Provided data:
....

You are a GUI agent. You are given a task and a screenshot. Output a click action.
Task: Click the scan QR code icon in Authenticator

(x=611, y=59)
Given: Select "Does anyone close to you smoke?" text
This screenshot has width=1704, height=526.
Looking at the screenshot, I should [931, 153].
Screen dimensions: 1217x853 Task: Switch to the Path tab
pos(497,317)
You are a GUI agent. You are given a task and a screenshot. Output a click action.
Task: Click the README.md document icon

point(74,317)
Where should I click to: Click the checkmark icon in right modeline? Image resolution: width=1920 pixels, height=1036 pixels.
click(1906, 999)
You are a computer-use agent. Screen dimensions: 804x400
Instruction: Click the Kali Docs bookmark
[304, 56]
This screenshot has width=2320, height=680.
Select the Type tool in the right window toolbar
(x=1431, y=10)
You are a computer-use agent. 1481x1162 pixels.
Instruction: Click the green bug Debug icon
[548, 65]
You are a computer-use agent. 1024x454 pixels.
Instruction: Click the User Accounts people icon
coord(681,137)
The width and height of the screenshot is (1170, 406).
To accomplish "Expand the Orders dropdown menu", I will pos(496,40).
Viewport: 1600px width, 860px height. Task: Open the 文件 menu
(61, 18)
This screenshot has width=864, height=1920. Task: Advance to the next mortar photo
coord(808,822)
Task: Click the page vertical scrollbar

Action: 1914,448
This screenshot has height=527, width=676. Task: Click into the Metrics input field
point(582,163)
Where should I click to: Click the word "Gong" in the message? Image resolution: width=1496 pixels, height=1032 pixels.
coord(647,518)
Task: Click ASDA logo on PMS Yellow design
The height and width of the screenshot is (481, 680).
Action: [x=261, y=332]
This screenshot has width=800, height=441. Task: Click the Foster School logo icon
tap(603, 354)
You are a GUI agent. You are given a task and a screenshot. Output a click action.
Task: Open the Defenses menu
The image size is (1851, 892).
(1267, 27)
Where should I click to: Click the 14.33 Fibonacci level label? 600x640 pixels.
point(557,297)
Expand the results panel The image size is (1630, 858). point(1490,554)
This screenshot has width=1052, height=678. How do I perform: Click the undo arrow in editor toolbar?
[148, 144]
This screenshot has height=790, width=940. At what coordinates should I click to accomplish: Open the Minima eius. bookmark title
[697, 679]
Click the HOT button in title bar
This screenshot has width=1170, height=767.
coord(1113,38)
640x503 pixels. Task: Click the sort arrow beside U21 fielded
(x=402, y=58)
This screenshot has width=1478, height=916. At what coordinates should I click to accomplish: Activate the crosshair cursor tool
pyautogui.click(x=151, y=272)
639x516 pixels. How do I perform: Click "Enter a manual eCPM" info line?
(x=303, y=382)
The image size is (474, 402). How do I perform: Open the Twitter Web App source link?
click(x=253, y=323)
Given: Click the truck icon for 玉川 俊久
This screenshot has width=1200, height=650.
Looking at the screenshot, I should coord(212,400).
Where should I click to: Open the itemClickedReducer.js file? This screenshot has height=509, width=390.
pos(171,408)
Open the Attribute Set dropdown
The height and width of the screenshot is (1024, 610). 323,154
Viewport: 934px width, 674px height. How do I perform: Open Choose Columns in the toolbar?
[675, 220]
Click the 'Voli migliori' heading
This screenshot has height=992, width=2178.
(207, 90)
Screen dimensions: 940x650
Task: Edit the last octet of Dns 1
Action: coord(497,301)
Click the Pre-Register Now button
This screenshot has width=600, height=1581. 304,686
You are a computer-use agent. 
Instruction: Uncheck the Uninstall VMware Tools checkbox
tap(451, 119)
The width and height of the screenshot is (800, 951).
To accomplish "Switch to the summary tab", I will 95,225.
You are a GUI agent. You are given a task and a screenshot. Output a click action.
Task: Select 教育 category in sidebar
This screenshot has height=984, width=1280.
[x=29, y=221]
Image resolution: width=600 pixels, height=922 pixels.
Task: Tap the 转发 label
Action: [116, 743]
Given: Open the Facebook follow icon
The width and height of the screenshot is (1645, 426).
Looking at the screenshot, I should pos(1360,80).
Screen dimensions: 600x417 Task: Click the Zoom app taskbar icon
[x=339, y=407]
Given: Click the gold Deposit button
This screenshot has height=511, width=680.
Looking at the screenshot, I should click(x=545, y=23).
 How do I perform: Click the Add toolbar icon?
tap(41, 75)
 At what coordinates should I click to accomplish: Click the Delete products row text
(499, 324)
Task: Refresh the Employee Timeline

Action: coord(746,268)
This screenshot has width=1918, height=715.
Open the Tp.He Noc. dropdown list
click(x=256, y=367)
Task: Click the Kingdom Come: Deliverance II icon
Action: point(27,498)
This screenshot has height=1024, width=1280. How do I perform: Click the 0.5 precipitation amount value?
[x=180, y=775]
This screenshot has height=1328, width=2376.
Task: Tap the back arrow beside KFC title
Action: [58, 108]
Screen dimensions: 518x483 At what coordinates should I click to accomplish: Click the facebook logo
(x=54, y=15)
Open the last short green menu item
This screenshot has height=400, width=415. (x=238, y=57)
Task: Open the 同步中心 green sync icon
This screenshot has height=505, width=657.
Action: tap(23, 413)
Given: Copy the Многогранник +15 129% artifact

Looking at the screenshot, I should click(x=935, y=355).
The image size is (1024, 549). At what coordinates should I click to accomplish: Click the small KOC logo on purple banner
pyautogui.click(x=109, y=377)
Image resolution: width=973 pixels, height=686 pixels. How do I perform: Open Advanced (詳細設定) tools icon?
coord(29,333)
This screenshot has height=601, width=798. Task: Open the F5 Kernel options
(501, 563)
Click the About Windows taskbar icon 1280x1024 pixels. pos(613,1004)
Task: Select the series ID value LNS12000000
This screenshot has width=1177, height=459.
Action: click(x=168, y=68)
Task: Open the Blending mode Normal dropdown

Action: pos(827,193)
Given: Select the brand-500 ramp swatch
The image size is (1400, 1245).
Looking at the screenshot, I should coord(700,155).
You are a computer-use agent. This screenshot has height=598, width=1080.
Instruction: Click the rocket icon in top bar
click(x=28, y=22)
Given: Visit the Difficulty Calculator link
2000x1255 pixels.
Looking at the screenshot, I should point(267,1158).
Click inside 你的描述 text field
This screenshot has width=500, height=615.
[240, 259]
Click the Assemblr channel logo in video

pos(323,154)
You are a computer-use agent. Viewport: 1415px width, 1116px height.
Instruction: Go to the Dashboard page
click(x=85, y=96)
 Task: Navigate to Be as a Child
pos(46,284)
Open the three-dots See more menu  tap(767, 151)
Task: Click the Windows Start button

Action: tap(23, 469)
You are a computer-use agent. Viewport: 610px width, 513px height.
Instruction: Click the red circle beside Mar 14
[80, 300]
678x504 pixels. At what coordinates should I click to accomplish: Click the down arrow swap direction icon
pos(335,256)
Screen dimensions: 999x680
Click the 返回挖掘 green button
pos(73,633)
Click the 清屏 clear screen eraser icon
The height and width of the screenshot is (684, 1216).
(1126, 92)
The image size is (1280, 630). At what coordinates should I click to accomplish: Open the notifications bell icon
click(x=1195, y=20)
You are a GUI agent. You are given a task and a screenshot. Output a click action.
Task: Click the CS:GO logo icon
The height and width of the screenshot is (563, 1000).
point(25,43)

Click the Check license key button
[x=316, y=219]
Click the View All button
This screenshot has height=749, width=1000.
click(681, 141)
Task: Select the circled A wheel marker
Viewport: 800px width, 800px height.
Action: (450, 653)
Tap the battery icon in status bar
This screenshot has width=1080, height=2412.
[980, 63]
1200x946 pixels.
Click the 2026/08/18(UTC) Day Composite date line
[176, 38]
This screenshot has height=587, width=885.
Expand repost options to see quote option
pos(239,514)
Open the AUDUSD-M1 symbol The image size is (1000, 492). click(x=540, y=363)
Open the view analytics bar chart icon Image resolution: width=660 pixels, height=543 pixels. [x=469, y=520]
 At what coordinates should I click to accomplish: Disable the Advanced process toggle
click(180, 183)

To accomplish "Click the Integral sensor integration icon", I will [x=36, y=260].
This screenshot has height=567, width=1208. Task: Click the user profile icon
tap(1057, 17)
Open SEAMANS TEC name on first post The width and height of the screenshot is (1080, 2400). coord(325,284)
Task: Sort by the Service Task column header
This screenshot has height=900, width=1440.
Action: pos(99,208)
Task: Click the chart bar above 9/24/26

....

Task requirements:
Only an exact copy of the lines from the beginning of the listing through the line with "You are a computer-use agent. Screen", both included, belongs in the answer.

Solution for this task:
You are a GUI agent. You are given a task and a screenshot. Output a click action.
Task: Click the scan QR code icon in Authenticator

(x=611, y=59)
Given: Select "Does anyone close to you smoke?" text
This screenshot has width=1704, height=526.
Looking at the screenshot, I should [931, 153].
Screen dimensions: 1217x853 Task: Switch to the Path tab
pos(497,317)
You are a GUI agent. You are given a task and a screenshot. Output a click action.
Task: Click the README.md document icon

point(74,317)
Where should I click to: Click the checkmark icon in right modeline? Image resolution: width=1920 pixels, height=1036 pixels.
click(1906, 999)
You are a computer-use agent. Screen dimensions: 804x400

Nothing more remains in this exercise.